_EXERCISES_:
A - From the flotilla passage, output the text starting at "BDS has been" and ending at "Nations Resolution 194.", word for word.
B - Answer these from the flotilla passage:
(i) According to Amira Hass, in what month and year was closure declared?
(ii) Which United Nations resolution is named for the rights of Palestinian refugees to return?
(iii) What was one of the soldiers doing while they joked with each other?

_GIVEN PASSAGE_:
The ship was devastated. There was a small mountain of passengers’ bags, open, and flags stained with blood. Letters written by hundreds of children to children in Gaza were on the floor, under the soldiers’ boots. We were under the control of the Israeli soldiers. Dozens of them stood in front of us, in every corner, with their guns pointed toward us. Their faces were covered with black; you could see only their eyes. I realized that we must not be human in the eyes of the Israeli soldiers when I saw them joking with each other—one of them was petting his dog—after they had just killed innocent people in cold blood.

Midnight goes beyond providing important accounts of Israeli brutality. It follows with essays that analyze the causes and implications of Israel’s attack; provide a historical context of the siege of Gaza; scrutinize internal dynamics within Israel and trends in the region; and point a way forward—through international solidarity, more flotillas to Gaza, and the BDS campaign.

As a number of contributors point out, Israel sought to bludgeon Palestinians in Gaza in order to weaken Hamas, while bolstering the compliant Fatah-led Palestinian Authority through Western aid to the West Bank.

At the same time, Israeli policies of closure in Gaza long predate Hamas’s electoral victory in 2006 and takeover of the Strip in 2007. “Closure has been in effect since it was declared in January 1991,” Israeli journalist Amira Hass points out. “Since then, all the Palestinians in the West Bank and Gaza Strip have been deprived of the right to freedom of movement. Since then, they have been subject to a complicated regime of permits that is becoming ever more sophisticated.”

Sara Roy, a leading academic specialist on Gaza, provides an essential historical context, outlining Gaza’s long history of subjection to Israeli rule and economic strangulation. “The decline and disablement of Gaza’s economy and society,” she explains, “have been deliberate, the result of [Israeli] state policy—consciously planned, implemented, and enforced.” These policies have been in place through every Israeli administration, through periods of “calm” and cease-fires, and even through the high points of the “peace process” in the mid-1990s.

Nevertheless, an international movement in solidarity with Palestinians grows stronger. Where international law has failed, international activism has stepped up the fight. “The brutality of the flotilla attack was a measure of the extent to which the Israeli polity has grown to fear and loathe this global grassroots movement,” argues writer-activist Mike Marqusee.

As many contributors point out, the BDS campaign has picked up significant momentum. “From the decisions by Norway’s pension funds and several European banks to divest from certain Israeli companies, to university divestment initiatives, the refusal by international artists to perform in Israel, or the flash mobs that have brought the consumer boycott to supermarkets around the world, Israel see BDS as a growing ‘existential threat,’” says Abunimah.

BDS has been able to unite Palestinian and international groups around three basic principles: an end to the Israeli occupation of the West Bank, Gaza, and East Jerusalem; recognition of the rights of Arab-Palestinian citizens of Israel to full equality; and the rights of Palestinian refugees to return to their homes and properties as stipulated in United Nations Resolution 194.

Rows from a screen grounding dataset:
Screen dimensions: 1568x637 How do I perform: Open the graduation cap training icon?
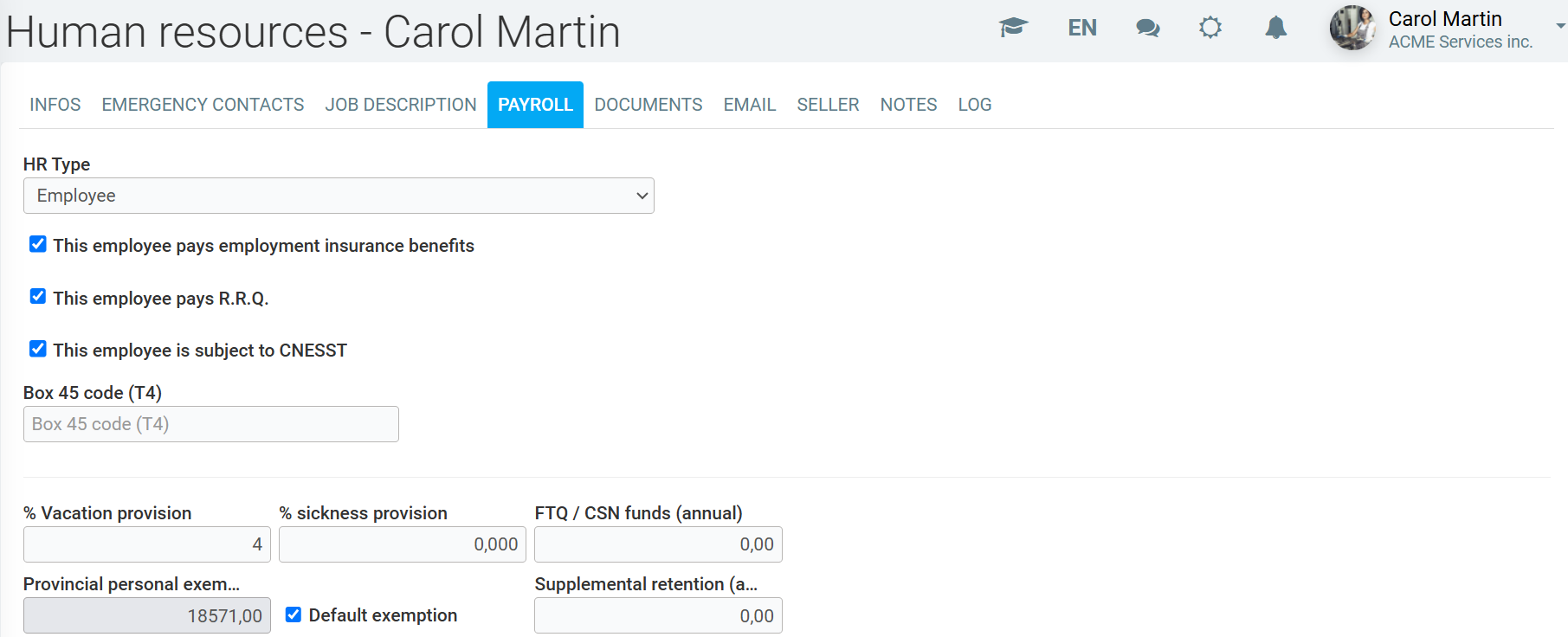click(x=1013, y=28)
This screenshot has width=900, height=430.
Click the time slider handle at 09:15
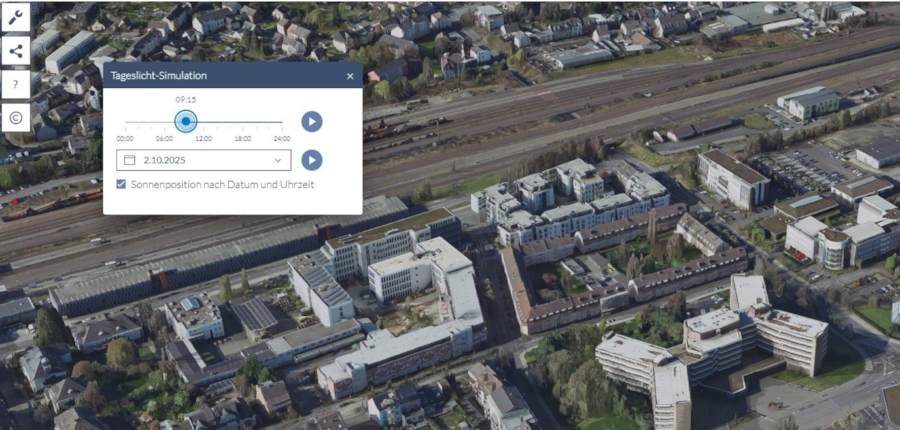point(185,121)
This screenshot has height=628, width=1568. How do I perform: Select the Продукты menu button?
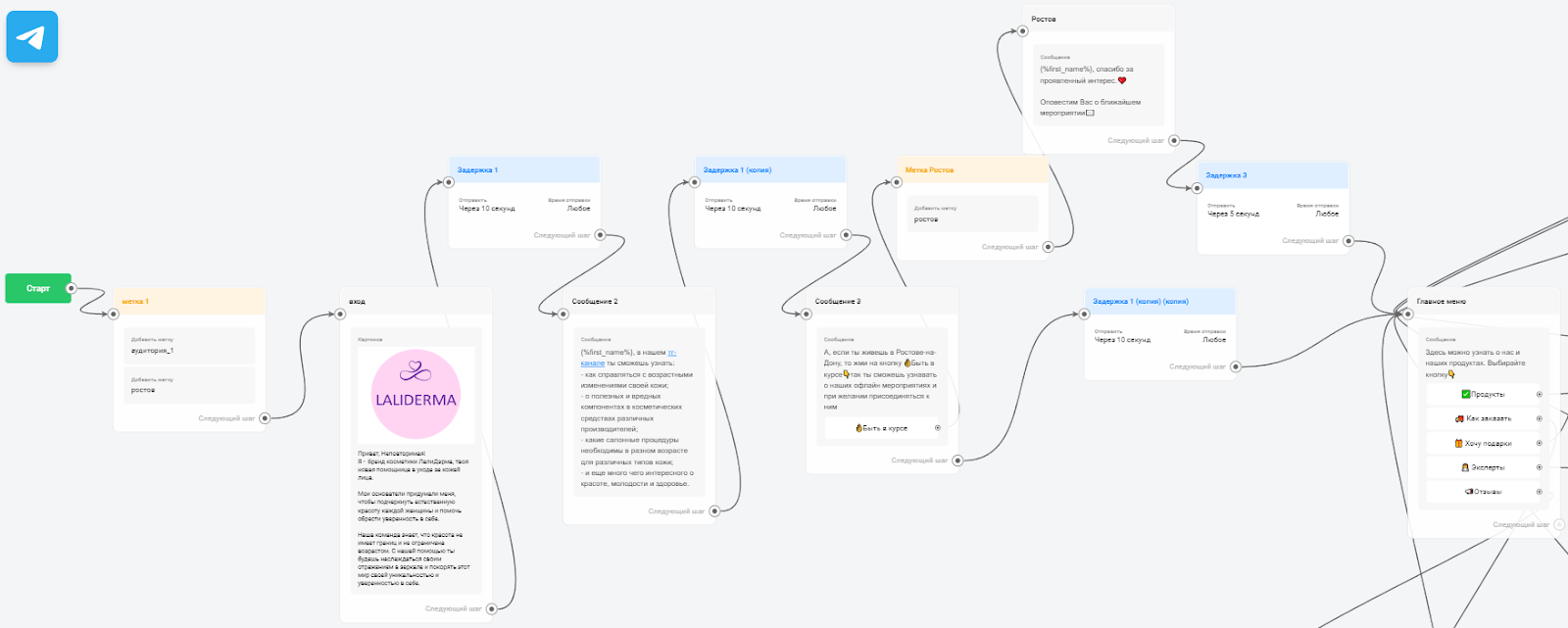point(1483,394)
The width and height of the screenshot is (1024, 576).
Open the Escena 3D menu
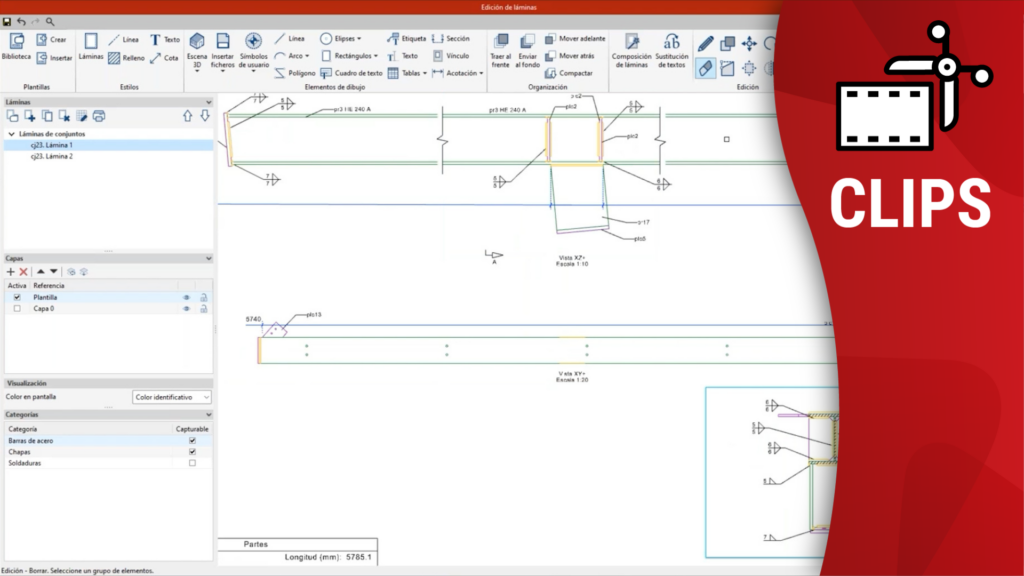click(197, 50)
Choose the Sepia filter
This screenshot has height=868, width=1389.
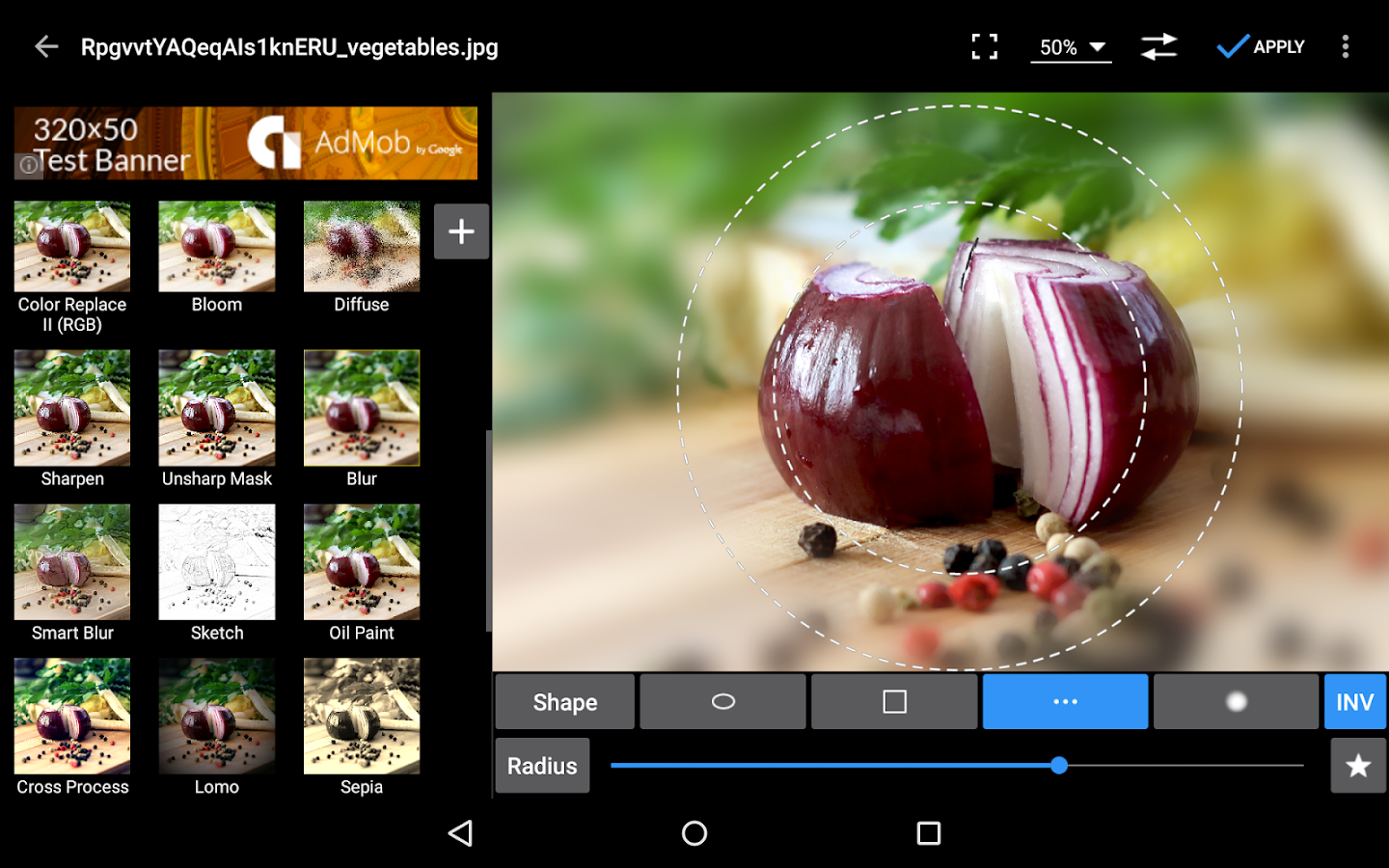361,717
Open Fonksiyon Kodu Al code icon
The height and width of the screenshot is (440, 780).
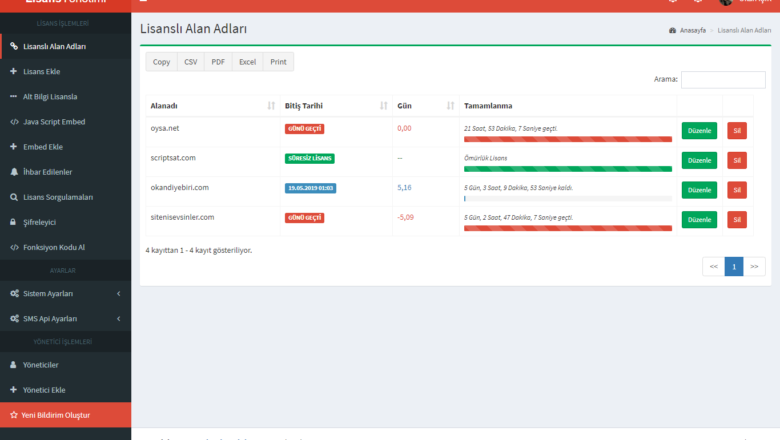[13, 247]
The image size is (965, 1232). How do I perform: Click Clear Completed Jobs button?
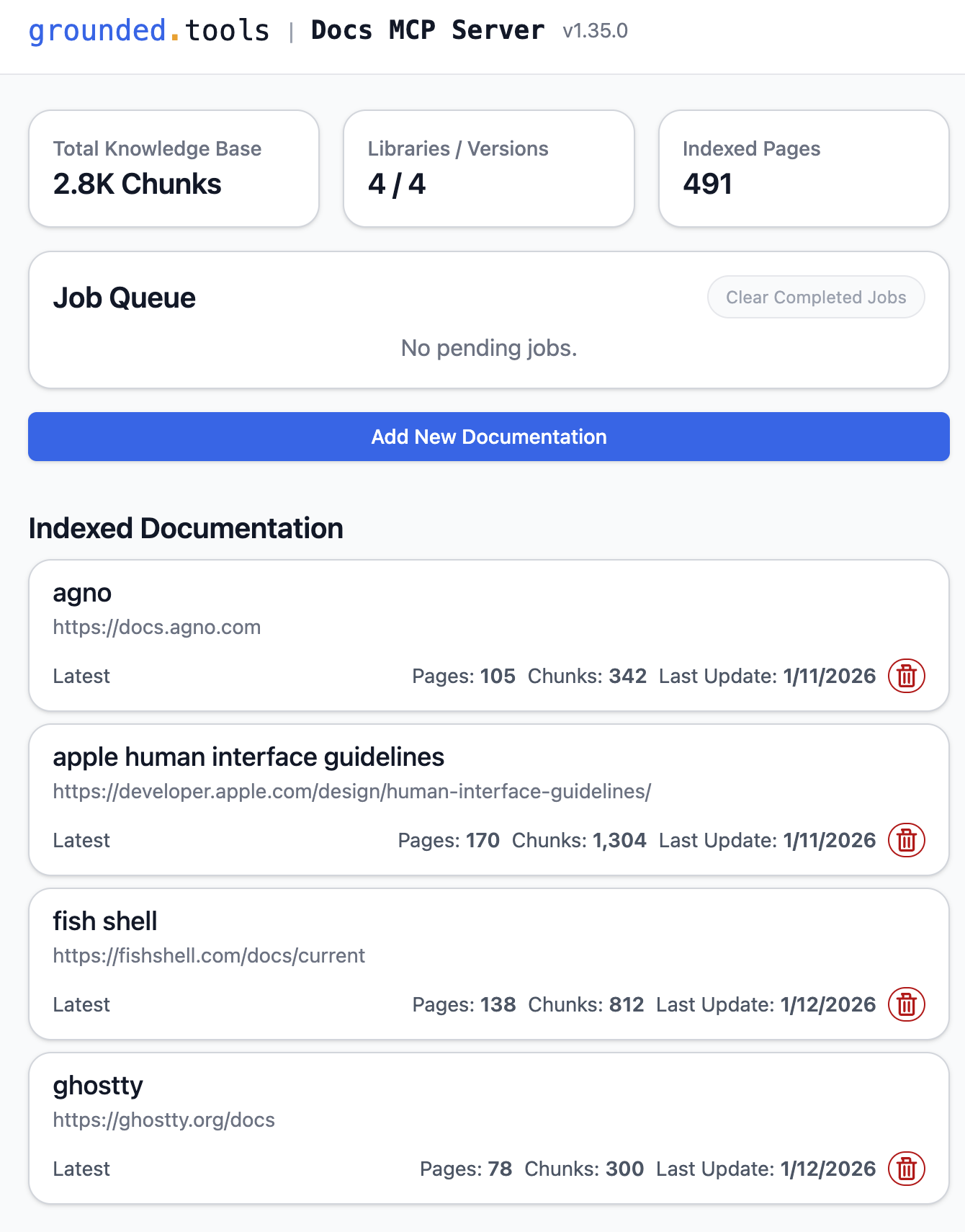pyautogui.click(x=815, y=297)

_RESULTS FOR EACH TASK_:
A -
BDS has been able to unite Palestinian and international groups around three basic principles: an end to the Israeli occupation of the West Bank, Gaza, and East Jerusalem; recognition of the rights of Arab-Palestinian citizens of Israel to full equality; and the rights of Palestinian refugees to return to their homes and properties as stipulated in United Nations Resolution 194.

B -
(i) January 1991
(ii) United Nations Resolution 194
(iii) Petting his dog